Het vormt het juridische instrument voor de ondertekening van de regeling. De Raad zal met gekwalificeerde meerderheid een besluit nemen. De bevoegdheid van de EU om deze regeling te sluiten is expliciet vastgelegd in artikel 37 van Verordening (EU) nr. 1077/2011: 'Regelingen betreffende onder meer de aard en de omvang van, alsook de nadere regels voor de deelname van de landen die zijn betrokken bij de uitvoering, de toepassing en de ontwikkeling van het Schengenacquis en de Eurodac-maatregelen aan de werkzaamheden van het Agentschap, met inbegrip van bepalingen ten aanzien van de financiële bijdragen, het personeel en het stemrecht, worden getroffen krachtens de desbetreffende bepalingen van de associatieovereenkomsten.' Dit voorstel is in overeenstemming met artikel 218, lid 5, VWEU, uit hoofde waarvan de Raad besluiten over internationale overeenkomsten vaststelt.
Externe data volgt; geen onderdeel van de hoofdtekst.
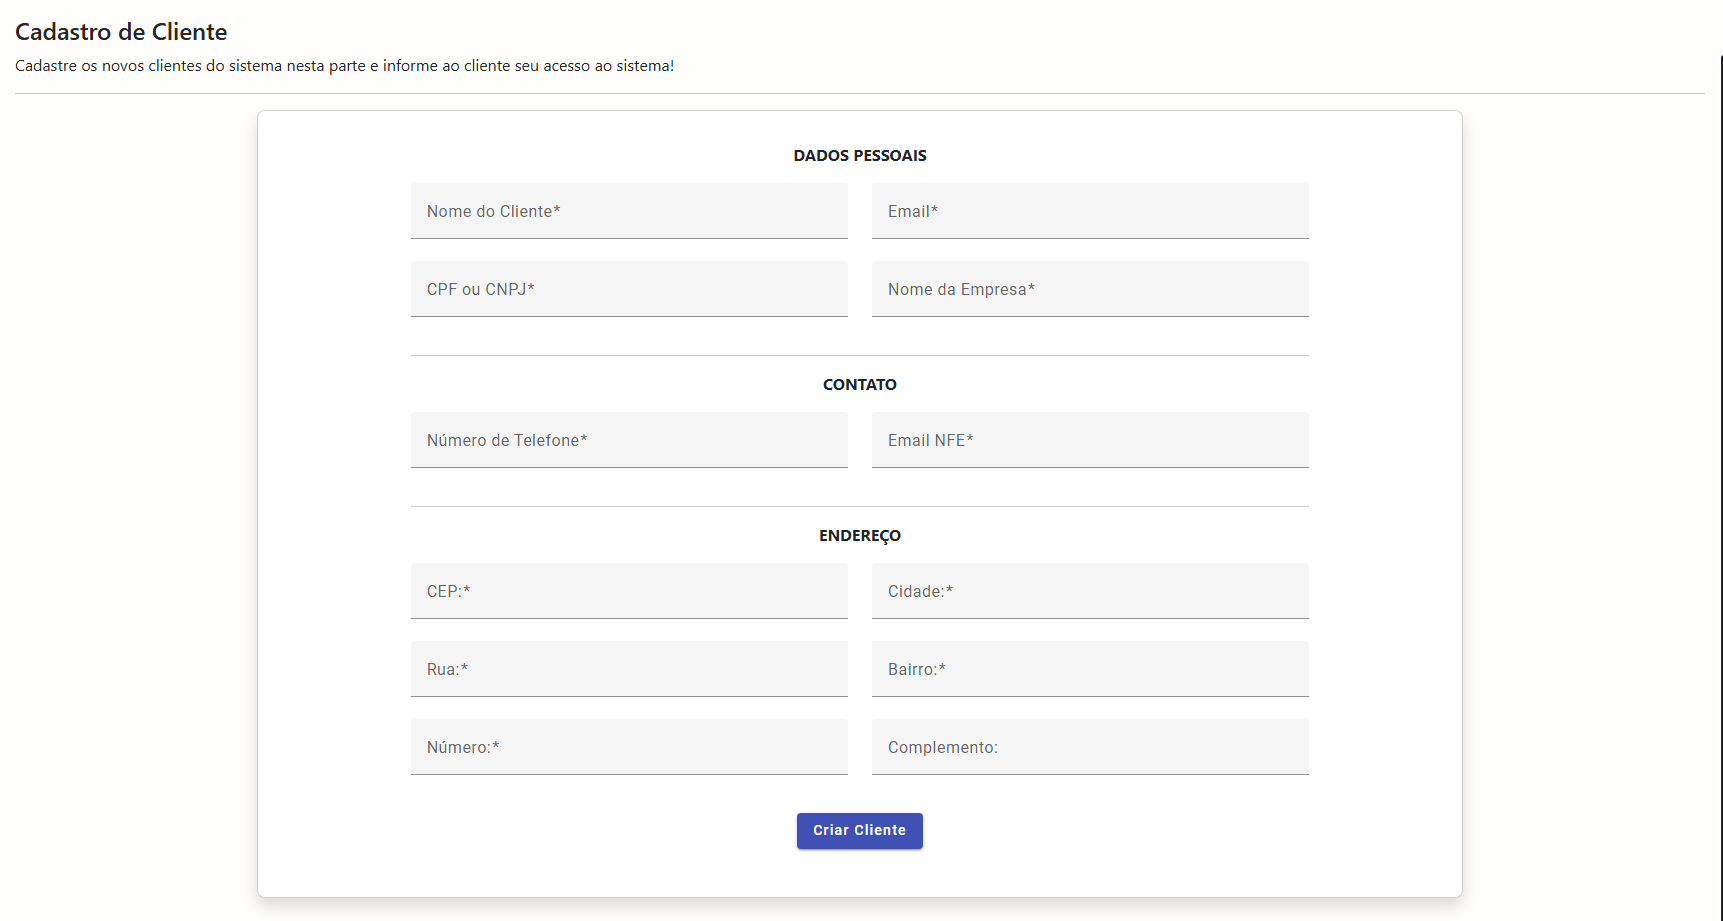
Task: Select the Complemento field
Action: [1089, 747]
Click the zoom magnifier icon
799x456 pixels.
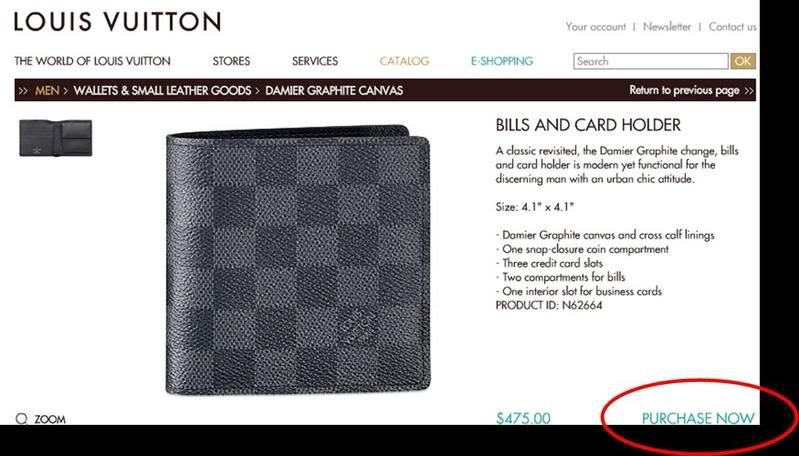tap(21, 419)
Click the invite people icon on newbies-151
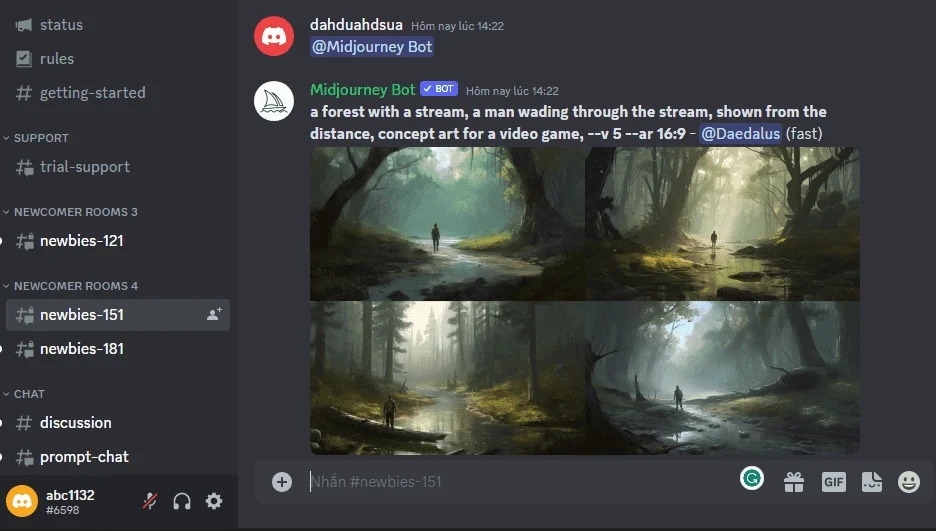Screen dimensions: 936x531 click(214, 314)
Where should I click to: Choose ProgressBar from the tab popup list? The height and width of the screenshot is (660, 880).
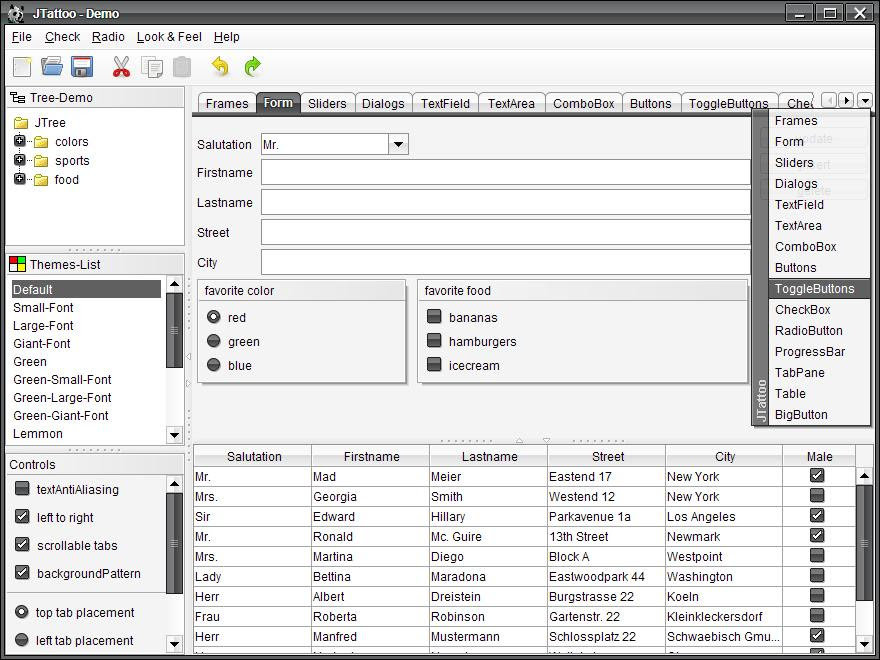click(x=809, y=351)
Er bestaat geen ander rechtsinstrument dat kan worden gebruikt om de in dit voorstel uitgedrukte doelstellingen te bereiken.

De regeling stelt IJsland, Liechtenstein, Noorwegen en Zwitserland in staat om met beperkt stemrecht deel te nemen aan de werkzaamheden van het Agentschap en voorziet in adequate financiële bijdragen aan het Agentschap.

4. GEVOLGEN VOOR DE BEGROTING

Artikel 4 en bijlage I van de ontwerpregeling betreffen de jaarlijkse financiële bijdragen van IJsland, Liechtenstein, Noorwegen en Zwitserland aan de begroting van het Agentschap.

5. CONCLUSIE

Gezien de hierboven vermelde onderhandelingsresultaten stelt de Commissie voor dat de Raad besluit de regeling tussen de Europese Unie en de Republiek IJsland, het Koninkrijk Noorwegen, de Zwitserse Bondsstaat en het Vorstendom Liechtenstein over de deelname van deze landen aan het Agentschap voor het operationeel beheer van grootschalige IT-systemen op het gebied van vrijheid, veiligheid en recht namens de Unie te laten ondertekenen en de voorzitter van de Raad te machtigen de tot ondertekening namens de Unie bevoegde persoon of personen aan te wijzen.